Precision medicine is the theme for the 10th annual symposium of the Johns Hopkins Institute for Nano Biotechnology, Friday, April 29, 2016 at 9 a.m. in the Owens Auditorium at the School of Medicine. This year’s event is cohosted by Johns Hopkins Individualized Health Initiative (also known as Hopkins in Health) and features several in Health affiliated speakers.

By developing treatments that overcome the limitations of the one-size-fits-all mindset, precision medicine will more effectively prevent and thwart disease.
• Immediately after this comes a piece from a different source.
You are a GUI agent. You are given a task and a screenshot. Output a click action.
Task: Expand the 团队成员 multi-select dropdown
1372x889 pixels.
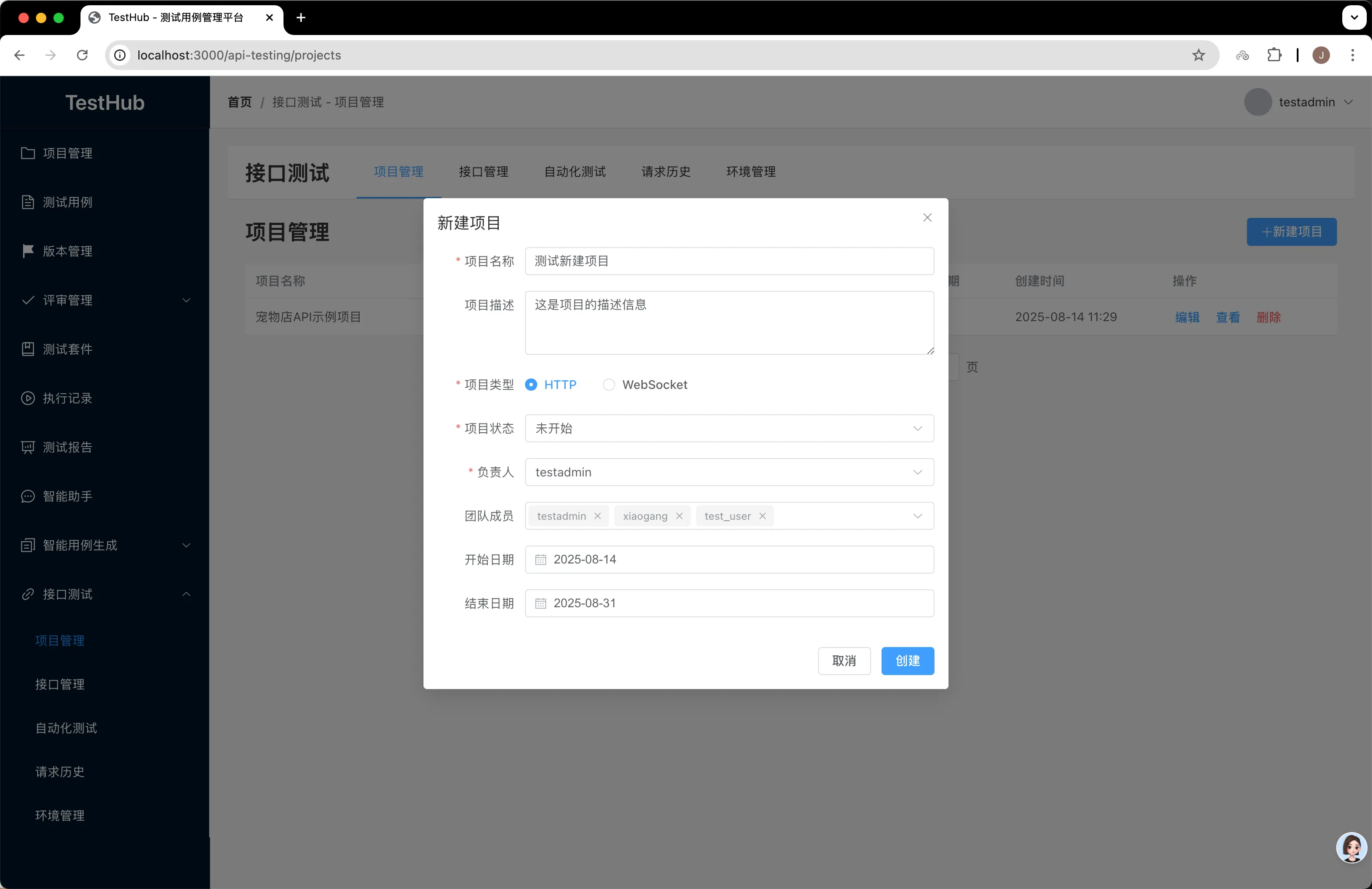pyautogui.click(x=917, y=516)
Driven by data provided from sources such as electronic medical records, public health investigations, clinical studies, and from patients themselves through new point-of-care assays, wearable sensors and smartphone apps, precision medicine will become the gold standard of care in the not-so-distant future. Before long, we will be able to treat and also prevent diseases such as diabetes, Alzheimer’s disease, heart disease, and cancer with regimes that are tailor-made for the individual.

Hopkins in Health is a signature initiative of Johns Hopkins University’s $4.5 billion Rising to the Challenge campaign is a collaboration among three institutions: the University, the Johns Hopkins Health System, and the Applied Physics Laboratory. These in Health researchers combine clinical, genetic, lifestyle, and other data sources to create innovative tools intended to improve decision-making in the prevention and treatment of a range of conditions, including cancer, cardiovascular disease, autoimmune disorders, and infectious disease. The goal is to “provide the right care to the right person at the right time.”